# 4h shooting sports nationals



## bigredtn (May 28, 2009)

anyone here going? I can't wait for texas!


----------



## tannercollins10 (Oct 25, 2009)

*hey*

im in shooting sports to but not in archery. im air pistol. (junior olympian gold medalist)


----------



## madi215 (Jun 7, 2010)

this is my first year and i went to regionals and state and got 6th at both


----------



## bigredtn (May 28, 2009)

way to go guys!I won Tn state open compound.I took 2nd in NASP.I am flying down with 1 shotgun team and some air gunners from Nashville area .I am excited to go.Just competing is fun!


----------



## N7709K (Dec 17, 2008)

what exactly is this, never heard of it...


----------



## bigredtn (May 28, 2009)

*??*

4-H has air gun,skeet,trap,22 , 22 pistol, muzzle loader,open compound,recurve and nasp archery shooting.If you win at the state level you can go to Nationals which is in Texas this year.go online or call your local extension agent for 4H and ask about it.very fun and lots to do.I can't wait... 1 more week until I fly to nationals...countdown


----------



## madi215 (Jun 7, 2010)

woodlawnhunter said:


> way to go guys!I won Tn state open compound.I took 2nd in NASP.I am flying down with 1 shotgun team and some air gunners from Nashville area .I am excited to go.Just competing is fun!

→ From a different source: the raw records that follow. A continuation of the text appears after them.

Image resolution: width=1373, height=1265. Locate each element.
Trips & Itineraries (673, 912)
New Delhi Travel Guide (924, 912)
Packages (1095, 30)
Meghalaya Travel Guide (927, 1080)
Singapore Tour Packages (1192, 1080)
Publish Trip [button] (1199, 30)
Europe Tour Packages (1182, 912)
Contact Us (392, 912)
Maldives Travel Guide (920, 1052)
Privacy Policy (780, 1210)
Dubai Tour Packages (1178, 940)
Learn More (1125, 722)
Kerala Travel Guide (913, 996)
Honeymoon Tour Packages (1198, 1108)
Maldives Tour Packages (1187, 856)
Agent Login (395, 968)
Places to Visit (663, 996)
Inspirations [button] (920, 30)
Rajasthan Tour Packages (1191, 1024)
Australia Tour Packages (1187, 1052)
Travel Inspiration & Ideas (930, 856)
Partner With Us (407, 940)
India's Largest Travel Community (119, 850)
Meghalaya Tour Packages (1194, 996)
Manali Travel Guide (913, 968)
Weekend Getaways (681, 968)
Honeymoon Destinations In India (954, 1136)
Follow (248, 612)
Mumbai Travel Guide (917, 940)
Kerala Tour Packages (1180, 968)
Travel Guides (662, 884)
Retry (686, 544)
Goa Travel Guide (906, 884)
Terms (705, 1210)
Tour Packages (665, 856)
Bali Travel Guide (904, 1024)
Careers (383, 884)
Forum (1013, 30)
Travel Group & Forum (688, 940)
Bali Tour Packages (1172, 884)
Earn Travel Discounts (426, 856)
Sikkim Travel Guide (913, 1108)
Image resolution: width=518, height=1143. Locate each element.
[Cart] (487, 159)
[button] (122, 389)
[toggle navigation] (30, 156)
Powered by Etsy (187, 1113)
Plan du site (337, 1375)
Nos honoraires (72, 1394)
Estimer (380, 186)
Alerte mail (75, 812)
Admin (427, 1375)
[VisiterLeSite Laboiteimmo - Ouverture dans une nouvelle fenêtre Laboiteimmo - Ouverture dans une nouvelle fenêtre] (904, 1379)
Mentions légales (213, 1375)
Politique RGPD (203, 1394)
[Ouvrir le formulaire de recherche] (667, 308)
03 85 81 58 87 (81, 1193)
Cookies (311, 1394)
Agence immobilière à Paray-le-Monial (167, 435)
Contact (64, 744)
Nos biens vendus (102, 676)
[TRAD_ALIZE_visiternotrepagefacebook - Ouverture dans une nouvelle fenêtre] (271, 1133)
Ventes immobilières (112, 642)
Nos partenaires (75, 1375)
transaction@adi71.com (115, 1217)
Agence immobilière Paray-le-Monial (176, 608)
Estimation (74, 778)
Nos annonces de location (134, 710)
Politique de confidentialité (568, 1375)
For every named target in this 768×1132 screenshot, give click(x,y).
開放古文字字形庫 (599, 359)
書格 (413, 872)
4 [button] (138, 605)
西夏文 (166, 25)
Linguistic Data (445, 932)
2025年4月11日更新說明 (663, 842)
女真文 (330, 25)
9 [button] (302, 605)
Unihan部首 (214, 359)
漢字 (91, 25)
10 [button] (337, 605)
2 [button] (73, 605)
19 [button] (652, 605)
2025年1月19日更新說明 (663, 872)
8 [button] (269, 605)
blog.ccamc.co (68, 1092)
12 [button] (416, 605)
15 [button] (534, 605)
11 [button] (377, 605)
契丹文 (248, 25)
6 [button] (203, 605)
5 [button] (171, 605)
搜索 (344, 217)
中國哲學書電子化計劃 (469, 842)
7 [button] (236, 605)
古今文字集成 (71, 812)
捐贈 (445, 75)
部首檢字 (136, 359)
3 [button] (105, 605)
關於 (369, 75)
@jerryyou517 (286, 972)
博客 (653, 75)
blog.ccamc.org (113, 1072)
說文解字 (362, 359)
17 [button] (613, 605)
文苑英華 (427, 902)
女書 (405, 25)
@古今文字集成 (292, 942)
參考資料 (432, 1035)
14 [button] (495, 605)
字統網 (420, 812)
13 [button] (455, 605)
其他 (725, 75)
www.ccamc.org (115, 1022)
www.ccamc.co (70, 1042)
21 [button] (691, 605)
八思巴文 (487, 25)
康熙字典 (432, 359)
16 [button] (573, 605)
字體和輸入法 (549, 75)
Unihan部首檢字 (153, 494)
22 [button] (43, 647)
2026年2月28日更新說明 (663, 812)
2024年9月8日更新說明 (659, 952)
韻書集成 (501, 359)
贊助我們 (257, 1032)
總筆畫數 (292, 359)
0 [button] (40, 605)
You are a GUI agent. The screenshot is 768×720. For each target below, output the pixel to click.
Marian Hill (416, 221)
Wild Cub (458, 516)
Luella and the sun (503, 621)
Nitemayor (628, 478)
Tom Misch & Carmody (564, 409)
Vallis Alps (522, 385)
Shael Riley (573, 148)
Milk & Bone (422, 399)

i love it qnd ill probably keep doin this untill they tell me im too old!!
Good luck!! hope you do a great job!! :teeth:


----------



## bigredtn (May 28, 2009)

5 days away from me walking out the door and going to texas for nationals. I have talked to a few people who have never heard of this event and say phhht its 4h it can't be hard,I laughed and said if you don't practice alot of long shots you best stay home,lol, we do 1/2 fita, 1/2 field,and 30 3d targets in 3 days straight in texas heat. the fita is shot at 60,50,40,30 meters, field is shot from 5 to 60 yards with fan and 1 walk up and 3d is unmarked and max is 50 yards.The way compound is set up you shoot field,fita,3d...so yardage to meters to yardage once again.....i hate switchin like that.....i have been pract. 65 yards all the way to 20 yards and hopeing that 2-3" groups at 65 will be good enough.......man am I nervous....lol....nervous for the flight and nothing gets banged around quite too badley and that I will shoot well.........TEXAS here I come! hope to see some at'ers there rep. their state.


----------



## madi215 (Jun 7, 2010)

your going to do fine just stay calm and focus, and post your scores so we can see how you did!! :teeth:


----------



## bigredtn (May 28, 2009)

thanks and will do......:nod:


----------



## PseArcheryGirl (Jun 22, 2010)

Im in 4-H but where i live they sent a form in the mail to sign up but they never set anything up...........


----------



## N7709K (Dec 17, 2008)

so long shot sounds like about 65yds.... thats not too bad


----------



## bigredtn (May 28, 2009)

I'm out and heading to the airport and will soon be in texas later today, Wish me luck!


----------



## bigredtn (May 28, 2009)

*so far*

Ryan took 10th place of over 125 shooters in field yesterday, said the wind was terrible. Today he shot FITA and don't think he did all that well as was pouring and miserable , tomorrow he shoots the 3D .we pick him up Saturday at the airport and 2 shoots in NY next week


----------



## bigredtn (May 28, 2009)

I shot a 285 out of 300 at the 3d event, would have had 295 but there were no scoring rings and my group decided on the two no score rings targets that our shots should be a 5 to be totally honest as no ten or 8 rings, which I totally backed that up 100% as I am the one that has to sleep tonight and believe that being an honest archer means everything. One no score was a tom struttin with its butt towards us and second was another turkey quartering towards us and we had to shoot the side facing away from us, impossible shot unless a pass through,lol, and when we came back past the target to get to our last target it was turned broadside! I was kinda sore on how we had a 3 way tie for perfect score of 300 as two targets were basically unscorable. I really had fun in Texas and enjoyed my time with other 4h'ers and hope to do it again next year in another discipline.


----------